In recent years, large-scale pre-trained language models (e.g. BERT, BART, GPT3) have been widely adopted in various text generation applications such as machine translation, document summarization, and question answering. However, as previous works  analyzed, powerful language models tend to dominate the prediction of conditional generation, and the model is likely to hallucinate only based on the target history. For example in summarization tasks, a conditional generation model may ignore the source texts, and generate summarization which does not exist in the input document. Such phenomena will get much worse when fine-tuning language models with limited supervision. Some recent papers  are proposed to detect such hallucination content in a self-supervised manner, however, it is still a challenging problem to combat hallucination and fix the generation model in a principled way.

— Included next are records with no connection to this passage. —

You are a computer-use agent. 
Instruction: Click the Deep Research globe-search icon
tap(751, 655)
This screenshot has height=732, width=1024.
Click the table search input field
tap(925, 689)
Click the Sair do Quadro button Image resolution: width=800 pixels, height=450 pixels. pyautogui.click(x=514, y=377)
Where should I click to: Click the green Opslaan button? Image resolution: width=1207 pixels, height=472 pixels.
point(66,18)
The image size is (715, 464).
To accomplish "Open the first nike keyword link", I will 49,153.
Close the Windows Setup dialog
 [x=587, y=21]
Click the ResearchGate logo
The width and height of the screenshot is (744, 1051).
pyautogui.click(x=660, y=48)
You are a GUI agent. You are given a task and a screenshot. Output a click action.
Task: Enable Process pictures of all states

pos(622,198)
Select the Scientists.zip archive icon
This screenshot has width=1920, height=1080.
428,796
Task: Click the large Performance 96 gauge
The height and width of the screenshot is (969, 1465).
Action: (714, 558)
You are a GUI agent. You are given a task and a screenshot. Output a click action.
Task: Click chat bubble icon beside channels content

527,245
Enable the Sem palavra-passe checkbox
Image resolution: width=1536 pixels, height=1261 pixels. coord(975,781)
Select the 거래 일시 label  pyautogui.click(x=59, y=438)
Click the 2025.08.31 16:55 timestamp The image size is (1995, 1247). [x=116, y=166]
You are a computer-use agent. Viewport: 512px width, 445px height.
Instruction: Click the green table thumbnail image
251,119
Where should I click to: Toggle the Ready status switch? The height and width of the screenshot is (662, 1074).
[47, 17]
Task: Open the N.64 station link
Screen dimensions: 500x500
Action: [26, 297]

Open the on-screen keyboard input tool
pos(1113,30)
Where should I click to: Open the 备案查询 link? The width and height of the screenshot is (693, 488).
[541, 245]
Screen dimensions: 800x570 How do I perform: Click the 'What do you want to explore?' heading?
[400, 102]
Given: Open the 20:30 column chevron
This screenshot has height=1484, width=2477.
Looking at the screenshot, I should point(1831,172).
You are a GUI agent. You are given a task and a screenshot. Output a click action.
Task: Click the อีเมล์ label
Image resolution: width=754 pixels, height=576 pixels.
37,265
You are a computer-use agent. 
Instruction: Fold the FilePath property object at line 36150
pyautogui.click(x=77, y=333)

The goal of this research project is to first build a theoretical framework for conditional sequence generation based on information theory and based on this, we want to analyze the mechanism behind hallucination in pre-trained language models. Next, approaches will be developed based on the proposed theory from the various perspectives including advanced modeling (such as ), training and inference to reduce hallucination for general applications.
 Voita, Elena, Rico Sennrich, and Ivan Titov. "Analyzing the Source and Target Contributions to Predictions in Neural Machine Translation." arXiv preprint arXiv:2010.10907 (2020).
 Zhou, Chunting, Graham Neubig, Jiatao Gu, Mona Diab, Paco Guzman, Luke Zettlemoyer, and Marjan Ghazvininejad. "Detecting hallucinated content in conditional neural sequence generation." arXiv preprint arXiv:2011.02593 (2020).
 Tu, Zhaopeng, Zhengdong Lu, Yang Liu, Xiaohua Liu, and Hang Li. "Modeling coverage for neural machine translation." arXiv preprint arXiv:1601.04811 (2016).